In the early 1940s, when the US entered World War II and winning the war became the government’s top priority, the Fed entered full MP3 mode. It not only set short- and long-term rates for Treasury bonds, but also bought as much government debt as necessary to finance the war effort. MP3 was possible because the war united the country politically and gave the Roosevelt administration near-authoritarian rule over the economy.
The core weakness of MP3/MMT advocacy is the absence of an explanation of how to achieve political unity on what to finance and how. This absence is inexcusable. Total US debt (as a share of GDP) is approaching levels associated with past financial meltdowns, and that doesn’t even account for the hidden debts associated with infrastructure maintenance, rising sea levels, and unfunded pensions. For the reasons Dalio lays out, a US debt crisis requiring some form of MP3 is all but inevitable.

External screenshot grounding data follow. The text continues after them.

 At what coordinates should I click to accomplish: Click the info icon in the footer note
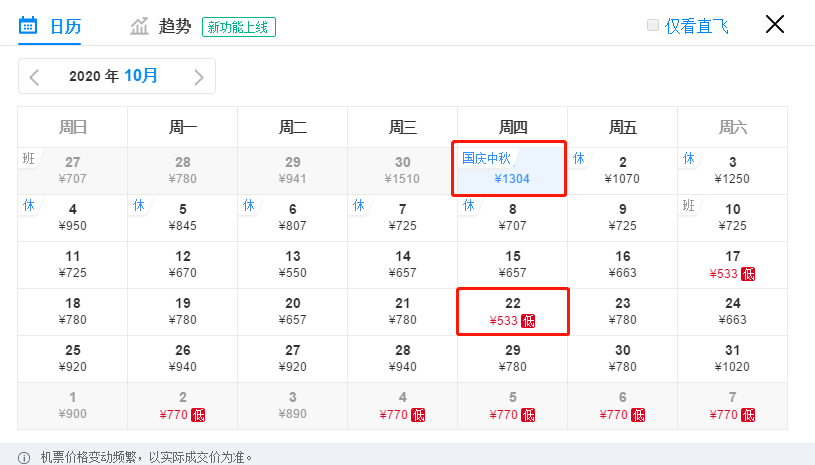point(23,457)
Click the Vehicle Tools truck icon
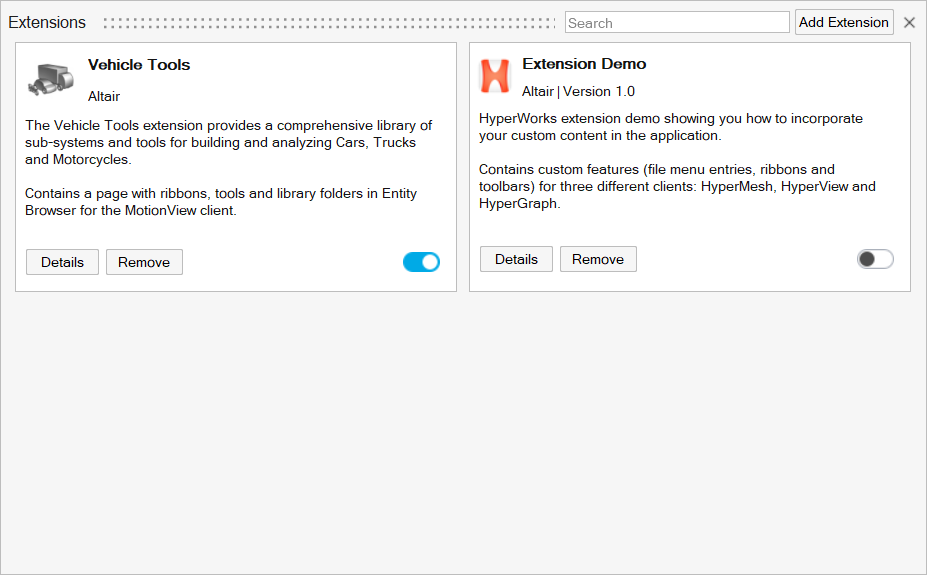The width and height of the screenshot is (927, 575). [x=51, y=79]
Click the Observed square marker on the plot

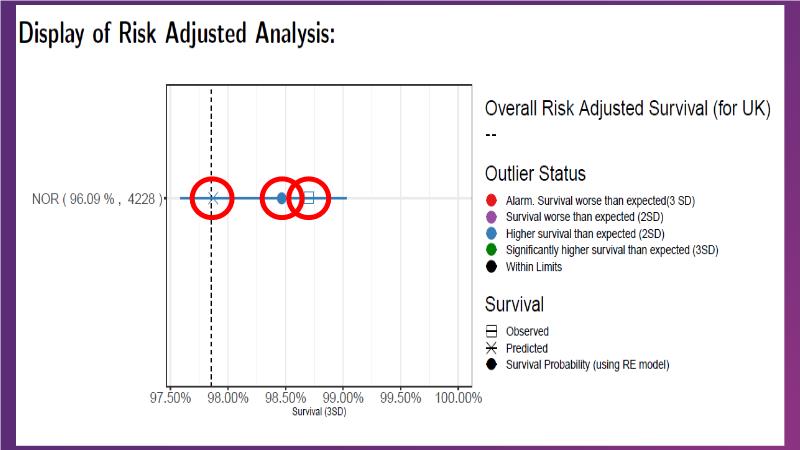309,198
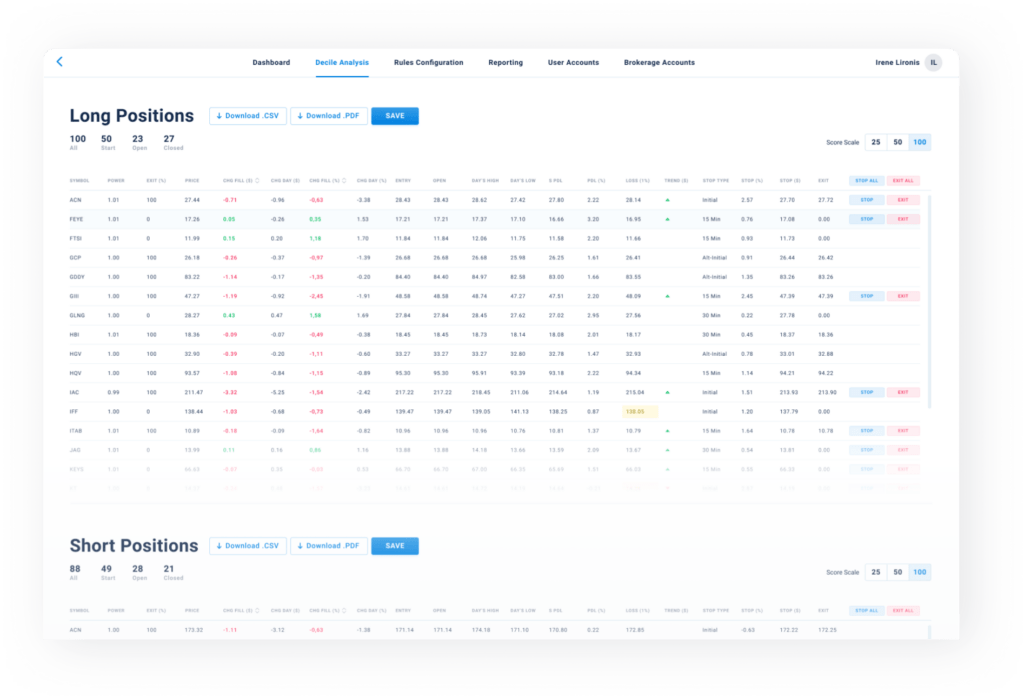Switch to the Reporting tab
This screenshot has height=699, width=1024.
coord(505,62)
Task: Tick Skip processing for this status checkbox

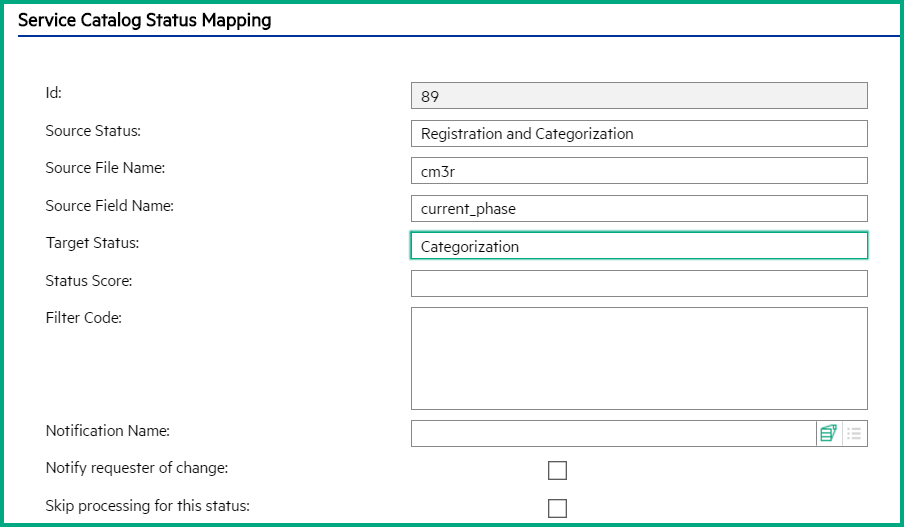Action: coord(557,509)
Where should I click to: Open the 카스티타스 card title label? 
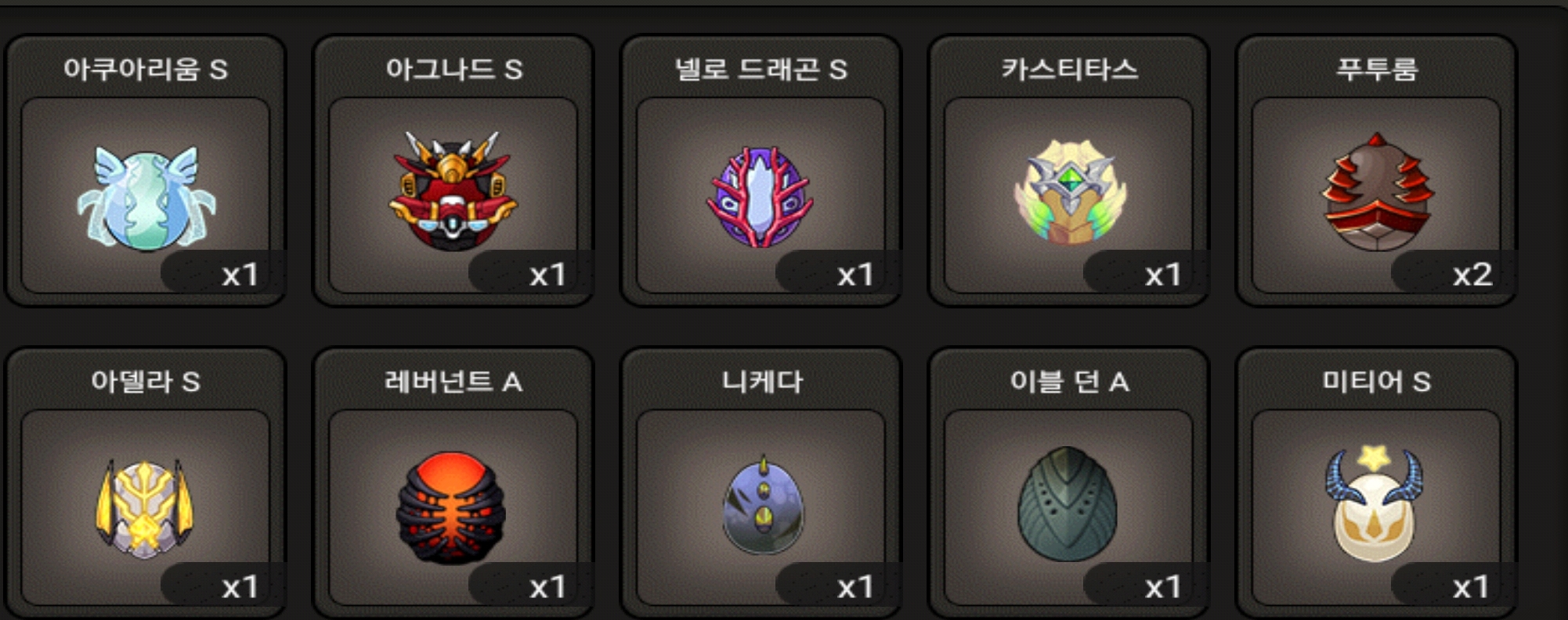coord(1069,69)
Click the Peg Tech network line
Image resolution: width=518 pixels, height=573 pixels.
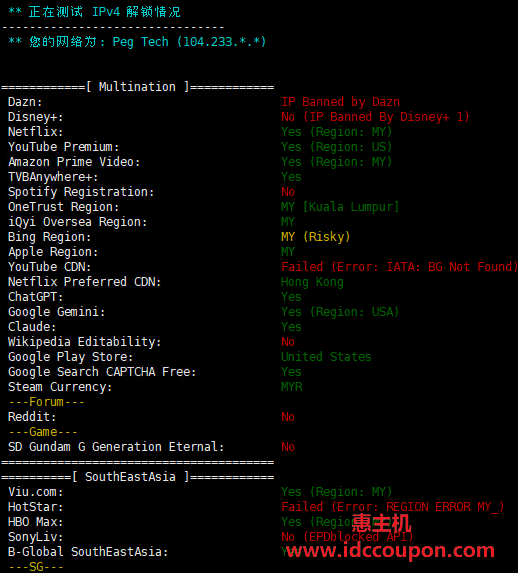pos(137,42)
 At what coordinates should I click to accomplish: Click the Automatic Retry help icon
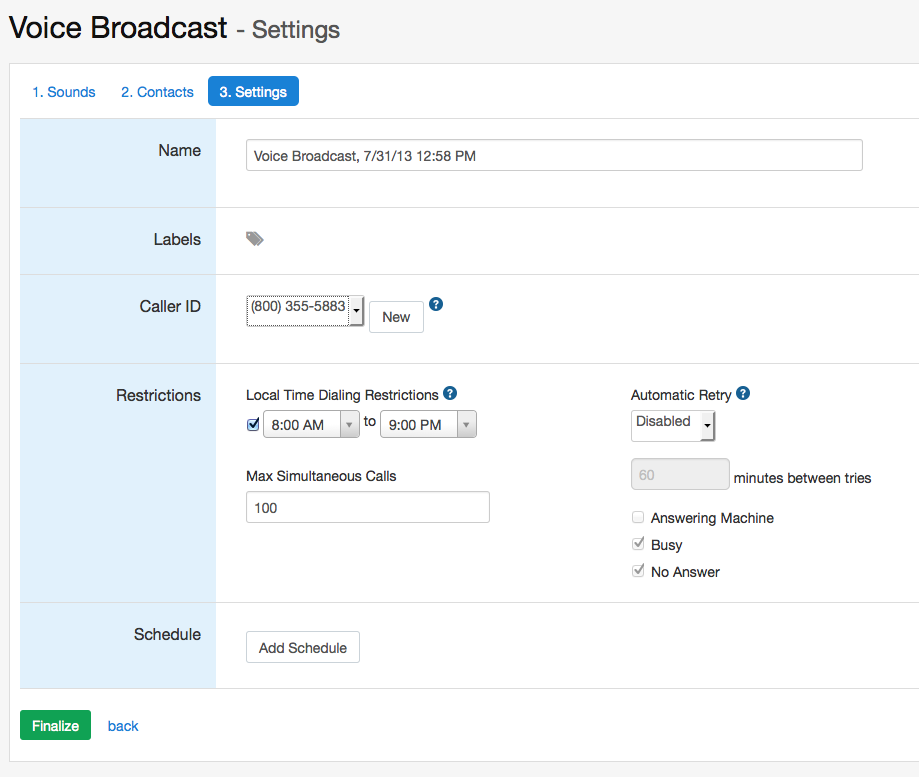coord(743,393)
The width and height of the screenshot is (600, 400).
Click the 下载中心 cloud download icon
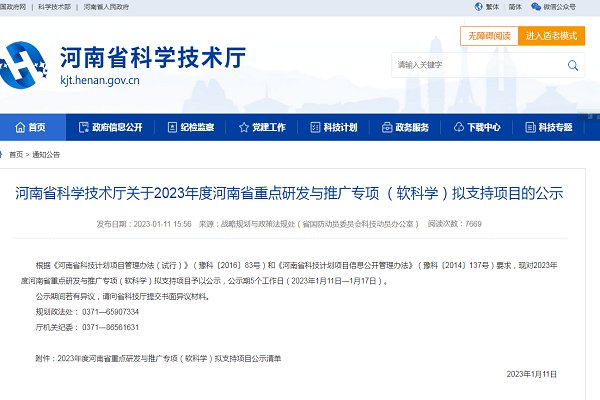459,128
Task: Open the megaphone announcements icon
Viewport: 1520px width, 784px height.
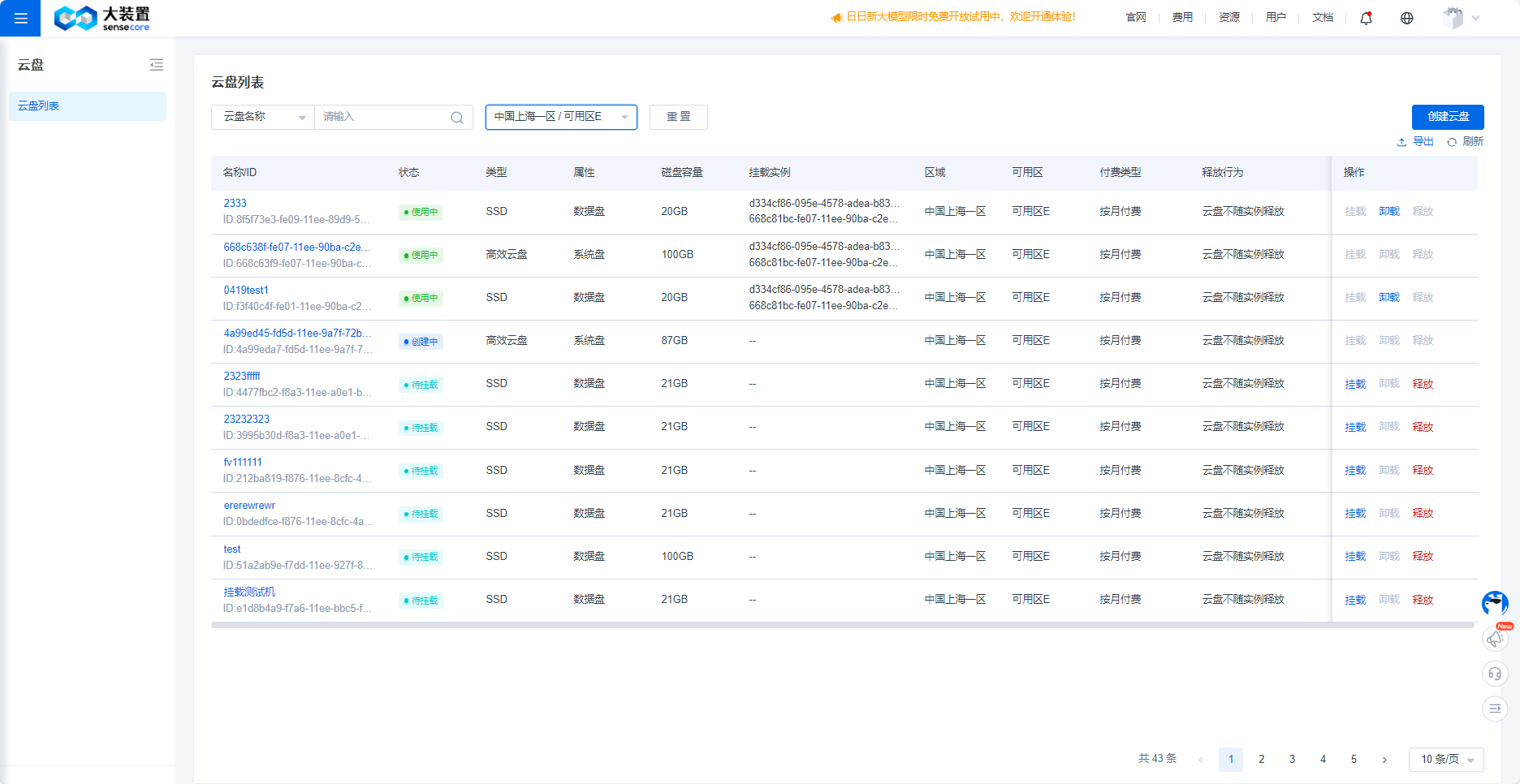Action: click(1495, 639)
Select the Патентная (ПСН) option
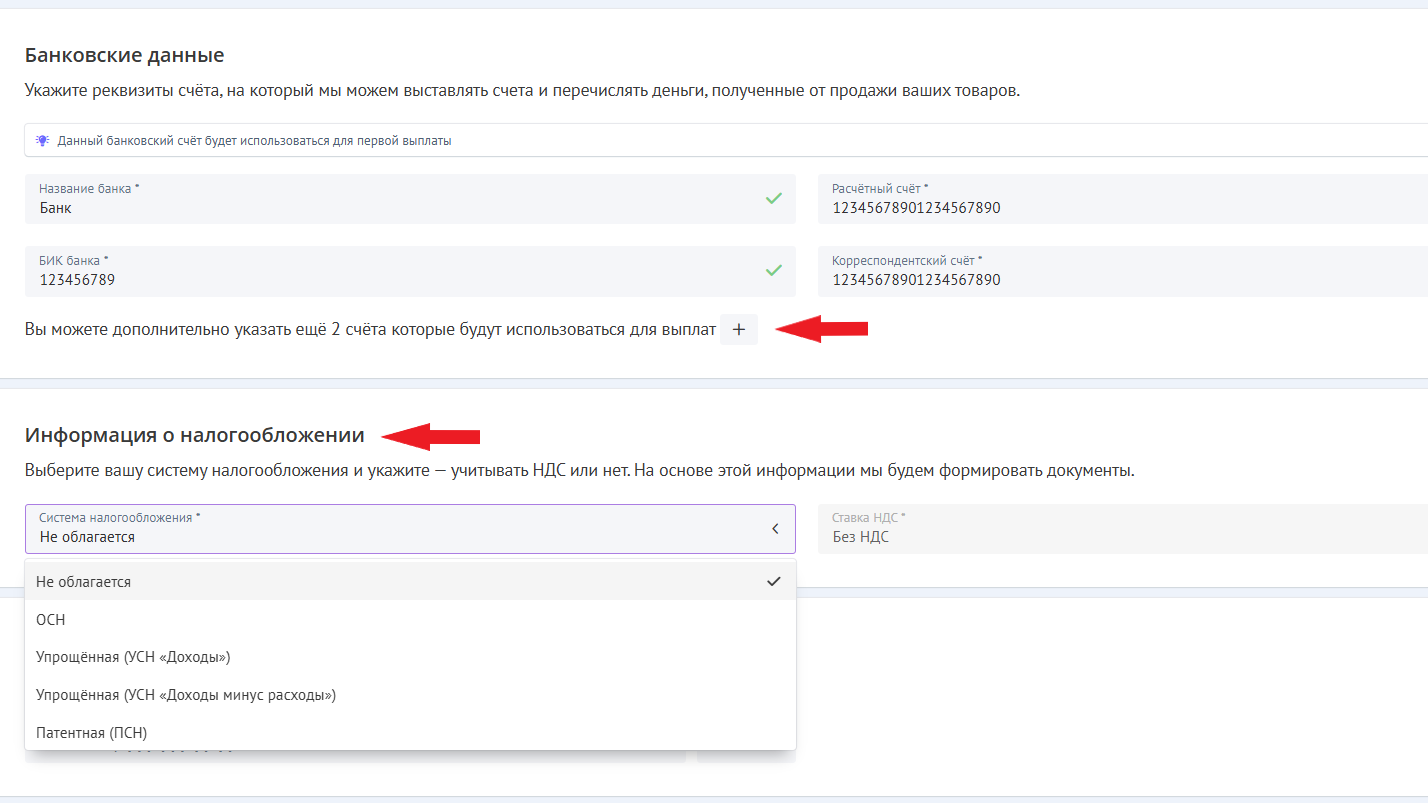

The crucial question that any effort to achieve political unity must answer is what constitutes justifiable spending. Alexander Hamilton, America’s first Secretary of the Treasury, offered an answer in 1781: “A national debt,” he wrote, “if it is not excessive will be to us a national blessing.” A government’s debt is “excessive” if it cannot be repaid because its proceeds were spent in ways that did not increase national wealth enough to do so. Debt resulting from tax cuts that are spent on mega-yachts would almost certainly be excessive; debt incurred to improve educational outcomes, maintain essential infrastructure, or address climate change would probably not be. Accordingly, it will be easier to achieve political unity if MP3 proceeds are spent on priorities such as education, infrastructure, or climate.
The political test for justifying MP3-financed government spending, is clear: Will future generations judge that the borrowing was not “excessive”? Most Americans born well after WWII would say that the debt incurred to win that war was justified, as was the debt that financed the construction of the Interstate Highway System, which literally paved the way for stronger growth.
As the 1930s and 1940s show, MP3 is a natural component of government responses to major debt downturns and the political crises they trigger. We know much more about what contributes to economic growth and sustainability than we did in the first half of the twentieth century. To speed recovery from the next downturn, we need to identify now the types of spending that will contribute most to sustainable recovery and that in hindsight will be viewed as most justified by future Americans. We need also to design the institutions that will direct the spending. These are the keys to building the political unity that MMT requires. To know what to finance and how, future Americans can show us the way; we need only put ourselves in their shoes.